Entries on target coordinates:
---

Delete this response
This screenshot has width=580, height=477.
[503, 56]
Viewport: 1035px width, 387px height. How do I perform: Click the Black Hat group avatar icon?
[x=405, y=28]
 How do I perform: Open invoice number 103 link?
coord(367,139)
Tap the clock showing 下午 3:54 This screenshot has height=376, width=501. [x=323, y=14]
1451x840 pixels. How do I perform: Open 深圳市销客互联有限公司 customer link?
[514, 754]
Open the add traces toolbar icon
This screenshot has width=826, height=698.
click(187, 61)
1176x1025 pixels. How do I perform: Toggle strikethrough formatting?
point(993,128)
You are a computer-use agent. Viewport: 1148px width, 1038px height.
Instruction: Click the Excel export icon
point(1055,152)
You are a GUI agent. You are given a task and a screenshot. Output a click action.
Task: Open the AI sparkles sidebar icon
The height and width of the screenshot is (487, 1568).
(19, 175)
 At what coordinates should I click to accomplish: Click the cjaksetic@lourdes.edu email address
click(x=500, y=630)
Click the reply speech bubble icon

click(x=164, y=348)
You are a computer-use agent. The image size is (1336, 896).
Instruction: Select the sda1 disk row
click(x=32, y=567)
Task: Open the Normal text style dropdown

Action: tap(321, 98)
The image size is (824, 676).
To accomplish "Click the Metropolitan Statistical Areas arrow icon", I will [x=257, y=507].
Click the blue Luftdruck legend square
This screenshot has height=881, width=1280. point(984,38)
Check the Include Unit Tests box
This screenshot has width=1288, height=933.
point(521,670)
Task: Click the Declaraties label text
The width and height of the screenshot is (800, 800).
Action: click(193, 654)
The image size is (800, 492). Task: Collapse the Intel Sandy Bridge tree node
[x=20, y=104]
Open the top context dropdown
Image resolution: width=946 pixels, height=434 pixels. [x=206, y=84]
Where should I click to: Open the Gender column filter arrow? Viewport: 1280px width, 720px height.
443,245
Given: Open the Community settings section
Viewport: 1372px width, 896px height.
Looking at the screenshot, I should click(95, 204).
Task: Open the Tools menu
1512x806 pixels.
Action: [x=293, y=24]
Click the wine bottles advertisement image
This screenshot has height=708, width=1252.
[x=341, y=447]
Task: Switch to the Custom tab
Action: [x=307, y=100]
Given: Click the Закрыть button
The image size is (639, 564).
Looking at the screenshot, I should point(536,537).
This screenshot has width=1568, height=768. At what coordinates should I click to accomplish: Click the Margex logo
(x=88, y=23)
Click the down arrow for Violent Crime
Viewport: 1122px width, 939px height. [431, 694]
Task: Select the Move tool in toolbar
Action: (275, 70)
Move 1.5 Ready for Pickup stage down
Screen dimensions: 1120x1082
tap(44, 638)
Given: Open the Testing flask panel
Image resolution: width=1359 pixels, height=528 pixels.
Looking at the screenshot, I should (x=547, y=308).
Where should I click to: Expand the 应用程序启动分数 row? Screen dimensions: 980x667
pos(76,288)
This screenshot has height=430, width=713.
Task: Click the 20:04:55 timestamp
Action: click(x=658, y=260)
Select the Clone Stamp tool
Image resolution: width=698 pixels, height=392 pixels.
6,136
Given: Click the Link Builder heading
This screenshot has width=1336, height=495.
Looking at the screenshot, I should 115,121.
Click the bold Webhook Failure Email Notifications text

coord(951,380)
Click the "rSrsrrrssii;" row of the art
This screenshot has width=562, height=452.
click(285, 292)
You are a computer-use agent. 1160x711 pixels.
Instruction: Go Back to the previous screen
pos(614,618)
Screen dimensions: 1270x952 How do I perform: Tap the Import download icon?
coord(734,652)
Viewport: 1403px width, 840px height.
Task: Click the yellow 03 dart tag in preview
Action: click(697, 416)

---

▶ _The task_: Copy out all of the lines above, character for character.

▶ _Final answer_:
Delete this response
This screenshot has width=580, height=477.
[503, 56]
Viewport: 1035px width, 387px height. How do I perform: Click the Black Hat group avatar icon?
[x=405, y=28]
 How do I perform: Open invoice number 103 link?
coord(367,139)
Tap the clock showing 下午 3:54 This screenshot has height=376, width=501. [x=323, y=14]
1451x840 pixels. How do I perform: Open 深圳市销客互联有限公司 customer link?
[514, 754]
Open the add traces toolbar icon
This screenshot has width=826, height=698.
click(187, 61)
1176x1025 pixels. How do I perform: Toggle strikethrough formatting?
point(993,128)
You are a computer-use agent. Viewport: 1148px width, 1038px height.
Instruction: Click the Excel export icon
point(1055,152)
You are a GUI agent. You are given a task and a screenshot. Output a click action.
Task: Open the AI sparkles sidebar icon
The height and width of the screenshot is (487, 1568).
(19, 175)
 At what coordinates should I click to accomplish: Click the cjaksetic@lourdes.edu email address
click(x=500, y=630)
Click the reply speech bubble icon

click(x=164, y=348)
You are a computer-use agent. The image size is (1336, 896).
Instruction: Select the sda1 disk row
click(x=32, y=567)
Task: Open the Normal text style dropdown

Action: tap(321, 98)
The image size is (824, 676).
To accomplish "Click the Metropolitan Statistical Areas arrow icon", I will [x=257, y=507].
Click the blue Luftdruck legend square
This screenshot has height=881, width=1280. point(984,38)
Check the Include Unit Tests box
This screenshot has width=1288, height=933.
point(521,670)
Task: Click the Declaraties label text
The width and height of the screenshot is (800, 800).
Action: click(193, 654)
The image size is (800, 492). Task: Collapse the Intel Sandy Bridge tree node
[x=20, y=104]
Open the top context dropdown
Image resolution: width=946 pixels, height=434 pixels. [x=206, y=84]
Where should I click to: Open the Gender column filter arrow? Viewport: 1280px width, 720px height.
443,245
Given: Open the Community settings section
Viewport: 1372px width, 896px height.
Looking at the screenshot, I should click(95, 204).
Task: Open the Tools menu
1512x806 pixels.
Action: [x=293, y=24]
Click the wine bottles advertisement image
This screenshot has height=708, width=1252.
[x=341, y=447]
Task: Switch to the Custom tab
Action: [x=307, y=100]
Given: Click the Закрыть button
The image size is (639, 564).
Looking at the screenshot, I should point(536,537).
This screenshot has width=1568, height=768. At what coordinates should I click to accomplish: Click the Margex logo
(x=88, y=23)
Click the down arrow for Violent Crime
Viewport: 1122px width, 939px height. [431, 694]
Task: Select the Move tool in toolbar
Action: (275, 70)
Move 1.5 Ready for Pickup stage down
Screen dimensions: 1120x1082
tap(44, 638)
Given: Open the Testing flask panel
Image resolution: width=1359 pixels, height=528 pixels.
Looking at the screenshot, I should (x=547, y=308).
Where should I click to: Expand the 应用程序启动分数 row? Screen dimensions: 980x667
pos(76,288)
This screenshot has height=430, width=713.
Task: Click the 20:04:55 timestamp
Action: click(x=658, y=260)
Select the Clone Stamp tool
Image resolution: width=698 pixels, height=392 pixels.
6,136
Given: Click the Link Builder heading
This screenshot has width=1336, height=495.
Looking at the screenshot, I should 115,121.
Click the bold Webhook Failure Email Notifications text

coord(951,380)
Click the "rSrsrrrssii;" row of the art
This screenshot has width=562, height=452.
click(285, 292)
You are a computer-use agent. 1160x711 pixels.
Instruction: Go Back to the previous screen
pos(614,618)
Screen dimensions: 1270x952 How do I perform: Tap the Import download icon?
coord(734,652)
Viewport: 1403px width, 840px height.
Task: Click the yellow 03 dart tag in preview
Action: click(697, 416)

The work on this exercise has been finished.